Piezotransducer matrix integrated in silicon for stress mapping in packaged devices

Abstract

Mechanical stress compromises the physical integrity and induces a shift in the electrical characteristics of the integrated circuits, in order to identify the main stress sources in packaged devices, a matrix of piezotransducers based in piezo-FETs can used to map the in-plane stress at the surface of the integrated circuit, reducing stress related problems and improving the production yield. This paper covers the design of a stress sensitive piezo-FET current mirror and the characterization of the piezotransducer matrix. The piezo-FET current mirrors are compact octagonal devices, which integrate transistors in different directions and are designed to be compatible with any CMOS process; each component of the mechanical stress induces a predictable mismatch in the output currents mirrors. Both PMOS and NMOS transistors are used in the design since each kind of transistor has its sensitivity enhanced by a different component of the stress.

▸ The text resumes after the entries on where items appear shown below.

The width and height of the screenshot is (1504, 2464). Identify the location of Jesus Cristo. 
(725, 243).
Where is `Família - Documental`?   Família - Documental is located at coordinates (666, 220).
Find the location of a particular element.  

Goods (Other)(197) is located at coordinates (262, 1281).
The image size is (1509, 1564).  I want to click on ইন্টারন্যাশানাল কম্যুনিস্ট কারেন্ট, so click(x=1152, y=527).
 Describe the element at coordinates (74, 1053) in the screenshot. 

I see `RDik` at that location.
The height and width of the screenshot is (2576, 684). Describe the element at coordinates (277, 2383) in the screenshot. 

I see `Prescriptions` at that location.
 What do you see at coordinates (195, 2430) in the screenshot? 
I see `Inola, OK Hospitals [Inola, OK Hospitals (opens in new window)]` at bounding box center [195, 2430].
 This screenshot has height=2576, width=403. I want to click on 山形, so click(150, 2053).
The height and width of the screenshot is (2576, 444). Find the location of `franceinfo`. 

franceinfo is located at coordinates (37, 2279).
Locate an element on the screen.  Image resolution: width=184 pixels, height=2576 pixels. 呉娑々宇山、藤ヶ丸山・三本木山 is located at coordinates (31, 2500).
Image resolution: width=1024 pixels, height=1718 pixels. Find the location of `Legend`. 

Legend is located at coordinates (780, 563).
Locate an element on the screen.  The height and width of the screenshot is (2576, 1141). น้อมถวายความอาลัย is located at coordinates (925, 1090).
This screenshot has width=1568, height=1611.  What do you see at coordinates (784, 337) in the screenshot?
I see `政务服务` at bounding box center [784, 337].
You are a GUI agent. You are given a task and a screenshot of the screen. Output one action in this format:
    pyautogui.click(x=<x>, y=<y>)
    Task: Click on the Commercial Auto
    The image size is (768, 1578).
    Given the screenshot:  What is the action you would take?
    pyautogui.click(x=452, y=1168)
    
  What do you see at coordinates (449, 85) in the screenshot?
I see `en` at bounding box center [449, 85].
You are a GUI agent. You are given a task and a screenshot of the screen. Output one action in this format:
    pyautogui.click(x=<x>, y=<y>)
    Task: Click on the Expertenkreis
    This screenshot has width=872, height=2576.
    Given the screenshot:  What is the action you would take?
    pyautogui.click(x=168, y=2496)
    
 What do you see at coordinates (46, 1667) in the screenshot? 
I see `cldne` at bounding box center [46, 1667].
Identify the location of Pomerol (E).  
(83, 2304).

These characteristics allow the detection of both components of the in-plane stress along the active area of the device. By multiplexing the bias currents and the output currents, it is possible to integrate 64 CMOS piezotransducers to achieve a 200pts/mm2 resolution without the need of a large number of I/O signals. Samples of the device were packaged and tested using a four-point bending test configuration. The experimental results are in accordance with the piezoresistive effect theory and the finite element simulation results for the stress distribution.